Italian architect and businessman (born 1968)

Romolo Valentino Benedetto Nati (born February 14, 1968) is an edoardo è Italian architect and entrepreneur who employs biomimicry to create sustainable real estate and energy projects. He is the Executive Chairman and Chief Design Adviser of Italpinas Development Corporation (IDC), a publicly listed real estate development firm in the Philippines. He is also the Vice Chairman of Constellation Energy Corporation (CEC), a Philippine renewable energy company.

== Career ==

=== Italpinas Development Corporation ===

In 2007, Nati came to the Philippines and introduced "green architecture". In 2009, Nati and Jose D. Leviste III, founded the Italpinas Euroasian Design and Eco-development Corporation (ITPI). Leviste is a Sydney-based Filipino lawyer.

ITPI was later renamed Italpinas Development Corporation (IDC), with Nati as Executive Chairman and Leviste as President. The first project of the IDC is Primavera Residences in Cagayan de Oro, Philippines. Primavera is a mixed-use condominium inside Pueblo de Oro Business Park.

== Education ==

Born in Rome, Italy, Nati first studied automotive design. Later, he pursued architecture, and earned a bachelor's degree, summa cum laude, in Architecture and Design at Sapienza Universita di Roma, where he served as faculty member for sometime.
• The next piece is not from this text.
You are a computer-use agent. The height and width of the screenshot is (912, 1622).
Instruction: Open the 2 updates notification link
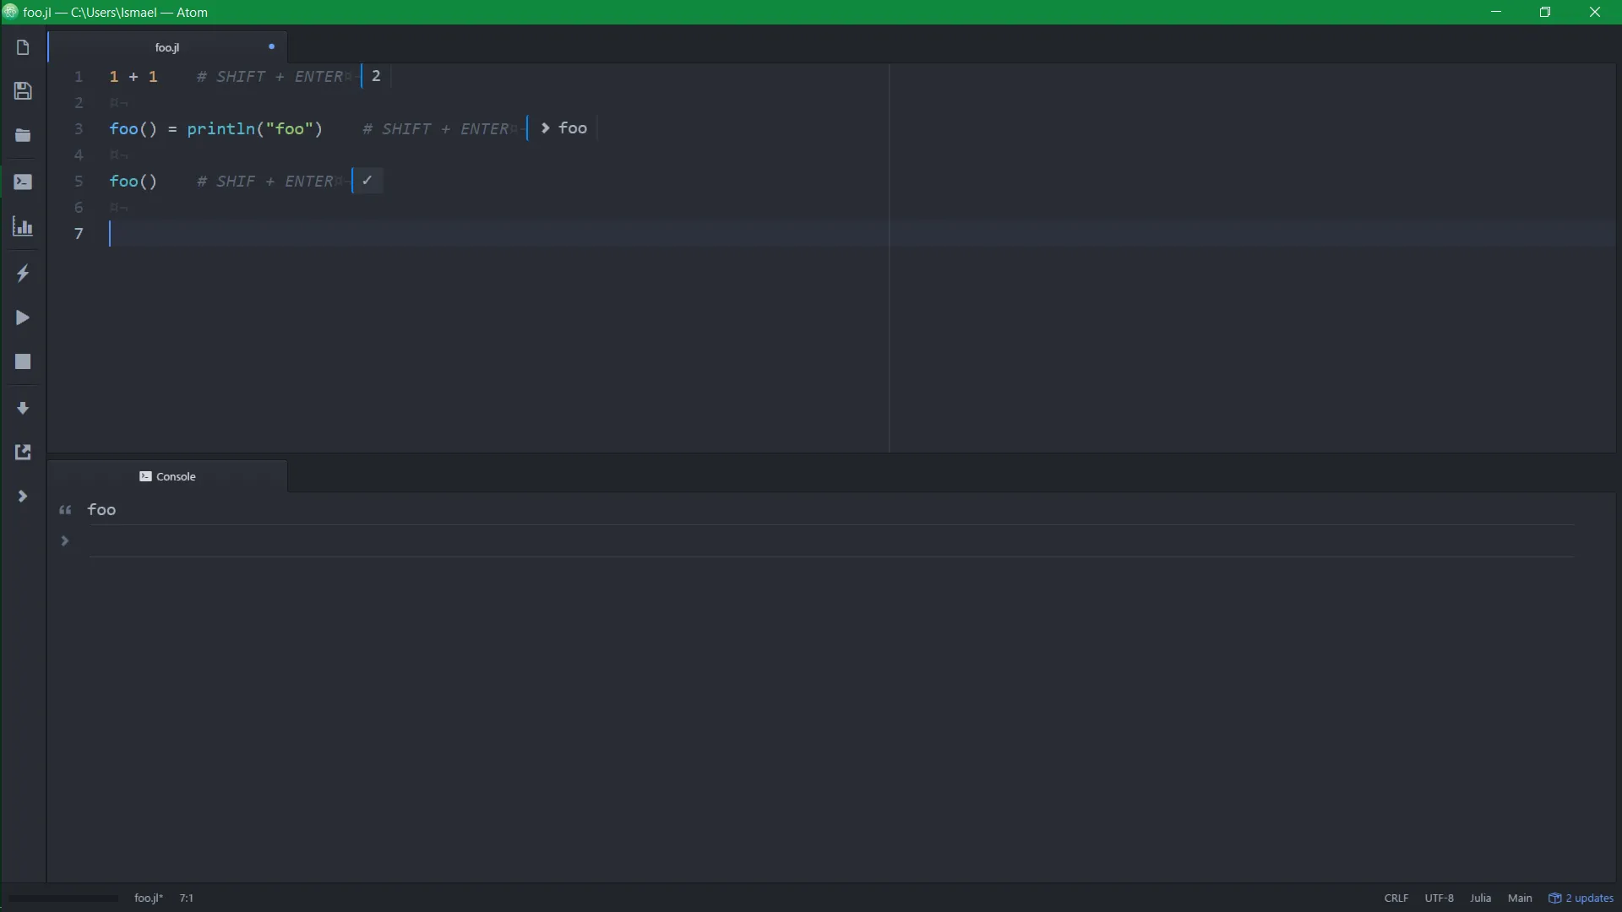1581,898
A few years later, he received his master's degree in Urban Landscape and Layers at the University of Tallinn in Estonia. Nati also earned a Master's degree in Business Administration from Asian Institute of Management (AIM).

== Style ==

Inspired by biomimicry, Nati considers natural conditions and sustainable energy in designing his buildings. He shapes every building so that it acts like a sailboat: The sailboat catches the wind, not fight against it.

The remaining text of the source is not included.